→ Documento
# # # # #

Non solo nevrotico, spero.
«Il più grande prosatore italiano del Novecento. Ed è il solo giudizio che mi sento di condividere con il Gruppo ’63».
Avverto dell’acredine.
«Per me il Gruppo ’63 è come se non fosse mai esistito. Ricordo scontri cruenti con Sanguineti: un pagliaccio, intellettualmente intendo, coltissimo ma senza consistenza poetica. Ho detestato il suo modo di interpretare la cultura. Dannazione! La sua illeggibilità ha portato via lettori alla poesia. Non ce ne è uno del Gruppo che salverei, forse solo l’Antonio Porta degli inizi. Quell’esperienza, così sopravvalutata, è stata una bolla di sapone».
Ci va giù pesante.
«Con la scusa del neocapitalismo e dello svecchiamento culturale hanno intasato le case editrici. Per fortuna che in quegli anni cominciai il mio rapporto con l’Università di Messina».
Una specie di esilio. Cosa insegnava?
«Un esilio bellissimo che è durato 38 anni. Insegnai prima letteratura tedesca e poi francese. Fu Galvano Della Volpe a chiamarmi».
Il marxista Della Volpe?
«Sì, proprio lui che non aveva rinunciato al titolo di marchese. Gli devo grande riconoscenza perché grazie a lui ho trascorso in Sicilia gli anni più belli della mia vita. Alcuni fine settimana, quando non tornavo a Roma da mia figlia, li trascorrevo a casa di Lucio Piccolo. Che periodo!».
Ha una figlia?
«Sì, non si sorprenda: Oriana Lorena. Verso la quale non credo di essere stata una madre tradizionale».
Lo dice come un’autoaccusa.
«Di lei si occuparono mia madre e mia sorella, il distacco che ci fu tra noi è uno dei rimorsi che provo».
«Il rapporto spero sia diventato decente».
Posso chiederle se è figlia di Montale o di Zolla?
«Di nessuno dei due. Ma di una persona di cui mi innamorai dopo che ci lasciammo con Elémire».
Si può sapere chi è?
«No. L’ho amata profondamente, ma le sole tracce di questo amore restano in alcune mie poesie».
Erano fumo quegli amori andati/breve incresparsi di un’onda ribelle. Questo leggo.
«Già, banalmente, gli amori non durano, se non nei versi che gli dedichiamo».

# # # # #

→ Su cosa lavorare
Per favore, ripeti alla lettera il brano dell'intervista partendo dalle parole "Ci va giù pesante." e fermandoti dopo "marxista Della Volpe?".

→ Dati su elementi e posizione del testo
# # # # #

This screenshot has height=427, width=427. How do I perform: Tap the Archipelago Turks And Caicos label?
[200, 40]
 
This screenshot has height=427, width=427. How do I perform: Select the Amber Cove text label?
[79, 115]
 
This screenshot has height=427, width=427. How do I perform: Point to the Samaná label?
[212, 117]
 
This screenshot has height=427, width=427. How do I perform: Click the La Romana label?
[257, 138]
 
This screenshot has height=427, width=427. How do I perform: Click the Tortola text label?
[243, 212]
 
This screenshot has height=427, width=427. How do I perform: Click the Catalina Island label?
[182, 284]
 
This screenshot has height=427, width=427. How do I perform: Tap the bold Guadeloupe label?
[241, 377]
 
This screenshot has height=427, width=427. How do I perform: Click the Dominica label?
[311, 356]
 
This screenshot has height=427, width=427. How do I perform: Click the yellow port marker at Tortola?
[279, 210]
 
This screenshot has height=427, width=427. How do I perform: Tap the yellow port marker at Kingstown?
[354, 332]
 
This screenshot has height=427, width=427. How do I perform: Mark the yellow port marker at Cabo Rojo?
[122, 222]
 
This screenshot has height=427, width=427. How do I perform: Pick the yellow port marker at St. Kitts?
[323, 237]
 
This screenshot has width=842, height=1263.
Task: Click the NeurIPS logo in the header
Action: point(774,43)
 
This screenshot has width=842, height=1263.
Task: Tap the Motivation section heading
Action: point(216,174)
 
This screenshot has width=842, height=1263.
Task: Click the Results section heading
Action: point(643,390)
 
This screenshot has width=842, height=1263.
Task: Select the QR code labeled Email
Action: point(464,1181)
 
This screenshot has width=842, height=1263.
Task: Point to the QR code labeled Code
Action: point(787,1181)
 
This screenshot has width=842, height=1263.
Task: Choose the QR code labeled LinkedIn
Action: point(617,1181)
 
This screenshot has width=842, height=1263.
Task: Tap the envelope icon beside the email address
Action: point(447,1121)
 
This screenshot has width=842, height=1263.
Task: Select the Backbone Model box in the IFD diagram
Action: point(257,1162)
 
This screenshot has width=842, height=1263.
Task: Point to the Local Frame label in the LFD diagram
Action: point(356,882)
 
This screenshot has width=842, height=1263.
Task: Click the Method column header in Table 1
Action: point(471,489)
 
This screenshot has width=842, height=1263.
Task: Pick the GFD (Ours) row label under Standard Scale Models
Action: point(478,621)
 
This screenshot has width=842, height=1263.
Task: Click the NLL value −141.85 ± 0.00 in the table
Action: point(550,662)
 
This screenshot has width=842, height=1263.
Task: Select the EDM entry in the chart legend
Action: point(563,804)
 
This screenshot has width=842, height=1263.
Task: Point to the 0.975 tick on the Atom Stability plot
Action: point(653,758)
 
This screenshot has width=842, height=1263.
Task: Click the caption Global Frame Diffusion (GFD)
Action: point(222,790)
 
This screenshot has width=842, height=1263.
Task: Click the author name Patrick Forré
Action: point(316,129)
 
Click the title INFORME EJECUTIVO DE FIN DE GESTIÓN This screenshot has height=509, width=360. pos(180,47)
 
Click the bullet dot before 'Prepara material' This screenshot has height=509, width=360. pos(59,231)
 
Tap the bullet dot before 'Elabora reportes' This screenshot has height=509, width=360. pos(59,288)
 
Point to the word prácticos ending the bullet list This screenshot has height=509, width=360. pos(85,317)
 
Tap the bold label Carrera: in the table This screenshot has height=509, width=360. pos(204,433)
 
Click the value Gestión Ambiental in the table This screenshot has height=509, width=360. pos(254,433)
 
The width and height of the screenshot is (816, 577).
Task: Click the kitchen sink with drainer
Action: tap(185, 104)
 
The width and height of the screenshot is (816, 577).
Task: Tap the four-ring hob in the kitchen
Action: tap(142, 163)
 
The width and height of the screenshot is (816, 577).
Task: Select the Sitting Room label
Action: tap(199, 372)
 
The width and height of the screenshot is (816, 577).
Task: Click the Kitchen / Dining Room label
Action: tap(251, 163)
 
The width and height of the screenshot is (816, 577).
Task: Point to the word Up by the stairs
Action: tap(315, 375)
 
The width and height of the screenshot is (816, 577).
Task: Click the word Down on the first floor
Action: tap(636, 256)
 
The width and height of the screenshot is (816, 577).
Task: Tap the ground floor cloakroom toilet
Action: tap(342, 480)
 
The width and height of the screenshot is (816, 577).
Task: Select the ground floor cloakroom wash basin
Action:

# # # # #

→ Soluzione
Ci va giù pesante.
«Con la scusa del neocapitalismo e dello svecchiamento culturale hanno intasato le case editrici. Per fortuna che in quegli anni cominciai il mio rapporto con l’Università di Messina».
Una specie di esilio. Cosa insegnava?
«Un esilio bellissimo che è durato 38 anni. Insegnai prima letteratura tedesca e poi francese. Fu Galvano Della Volpe a chiamarmi».
Il marxista Della Volpe?